What are the lines, copied exactly, from the one containing "Terms & Conditions (90, 1535)" through the last line of the records below, both included?

**Records shown:**

* * * * * * *

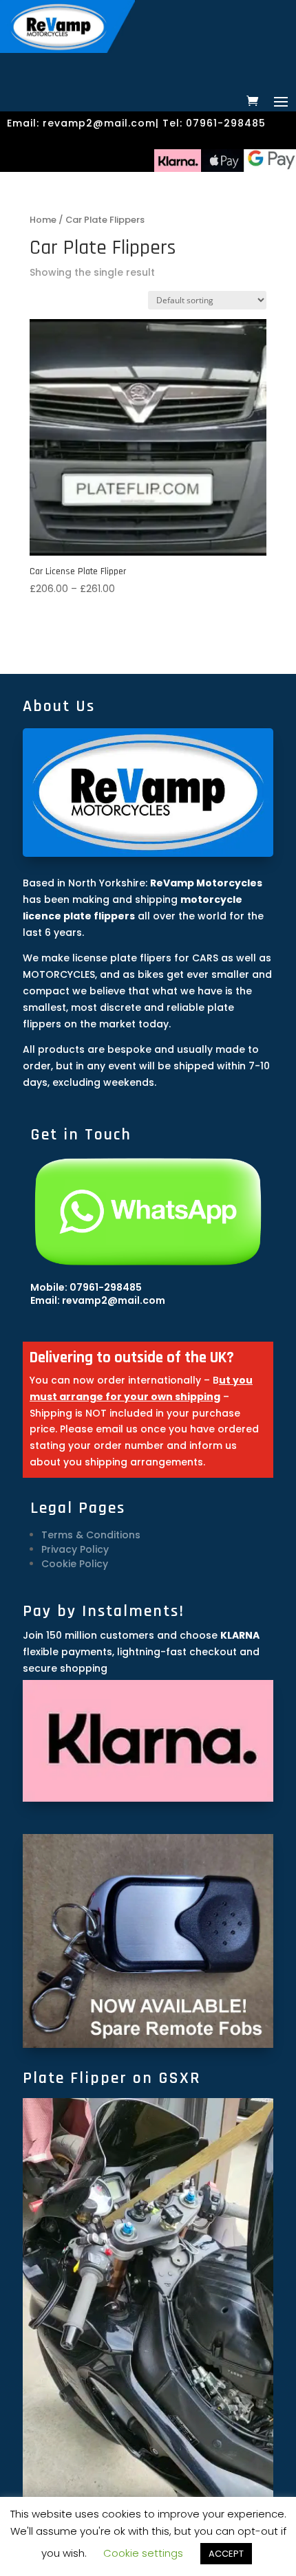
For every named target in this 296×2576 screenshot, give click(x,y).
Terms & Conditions (90, 1535)
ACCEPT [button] (226, 2553)
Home (43, 219)
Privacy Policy (75, 1549)
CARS (205, 958)
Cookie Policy (74, 1564)
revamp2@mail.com (99, 123)
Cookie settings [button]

* * * * * * *

**Finished task:**
Terms & Conditions (90, 1535)
ACCEPT [button] (226, 2553)
Home (43, 219)
Privacy Policy (75, 1549)
CARS (205, 958)
Cookie Policy (74, 1564)
revamp2@mail.com (99, 123)
Cookie settings [button]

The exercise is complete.